The New York State Common Retirement Fund, which owns 13.9 million Wells Fargo shares, will vote against all incumbents, said Matthew Sweeney, a spokesman for state Comptroller Thomas DiNapoli, the pension fund’s sole trustee.
“Elizabeth Warren brought up some valid points about the board,” said Steve Eisman, a money manager at Neuberger Berman who famously bet against subprime home mortgages before the financial crisis.
He’s shorting Wells Fargo for what he describes as a “culture problem.”
Wells Fargo shares tumbled 14% this week in New York trading, the largest four-day drop since August 2011. The stock is the worst performer this year in the 24-company KBW Bank Index.
‘Very Forthcoming’
Parnassus Investments CEO Jerome L. Dodson, whose firm holds 15.3 million shares, said he’s met with Sloan twice and once with Wells Fargo Chair Betsy Duke since September 2016, when the bank settled with federal regulators over the fake accounts.
The meetings helped convince him that Wells Fargo is heading in the right direction, but the Fed’s rebuke forced his firm to reconsider how many shares it should continue to own, he said.

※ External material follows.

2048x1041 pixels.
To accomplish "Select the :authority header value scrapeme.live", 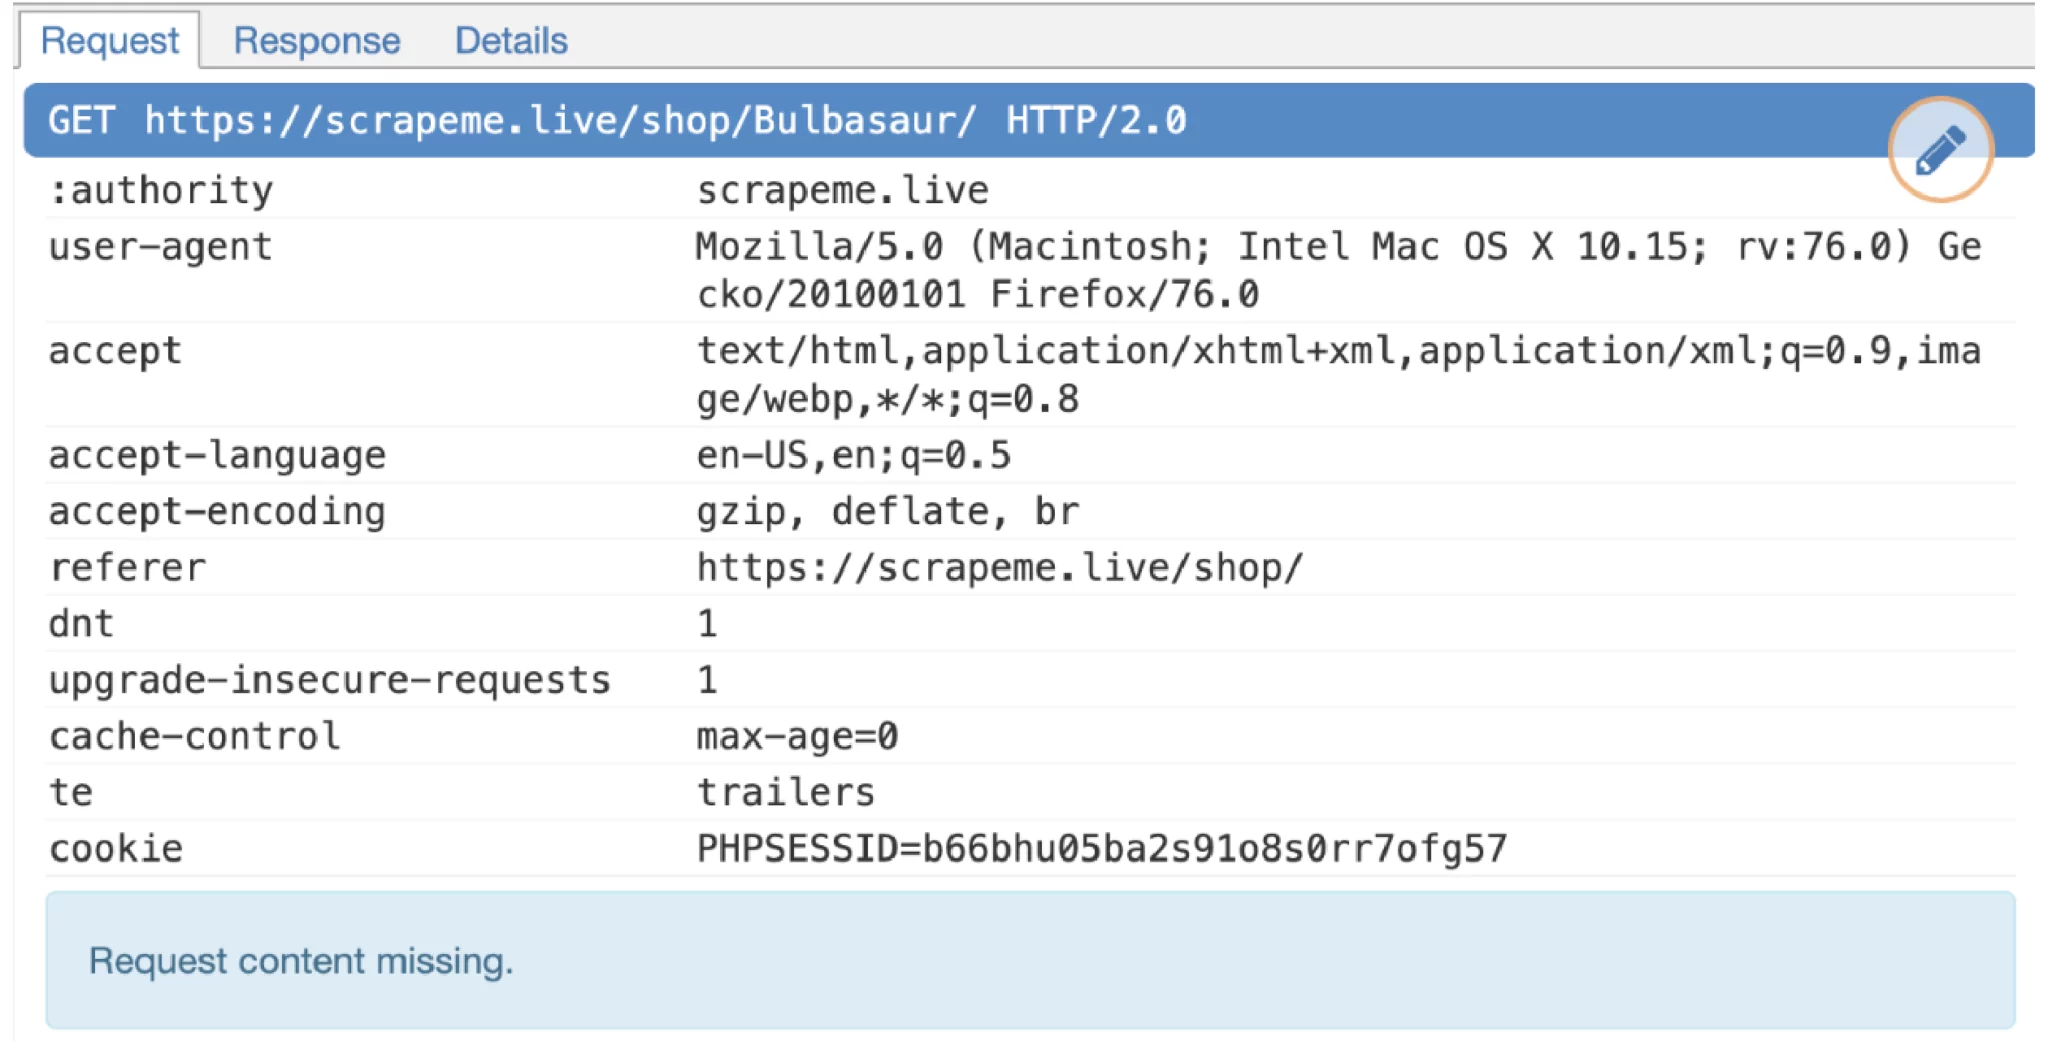I will [842, 190].
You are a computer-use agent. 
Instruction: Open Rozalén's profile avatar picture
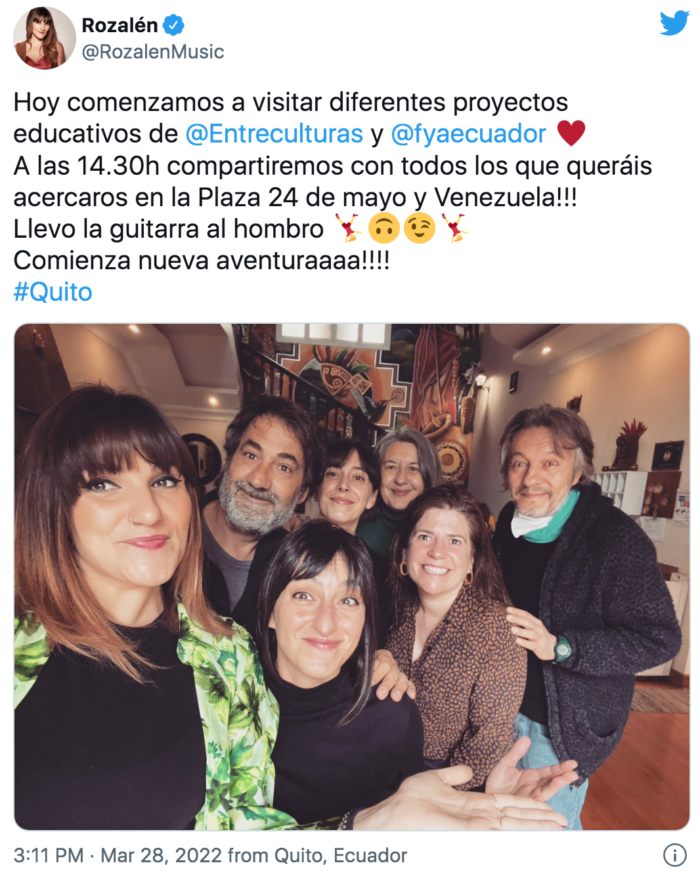44,38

“We’re not sure how we’ll come out on this,” Dodson said.
John Taylor, CEO of National Community Reinvestment Coalition and an outside adviser to Wells Fargo, said bank executives have been “very forthcoming” about the problems they intend to fix.
Taylor is part of Wells Fargo’s Stakeholder Advisory Council, a group the lender started in December.
“They didn’t try to explain away any of their missteps,” Taylor said.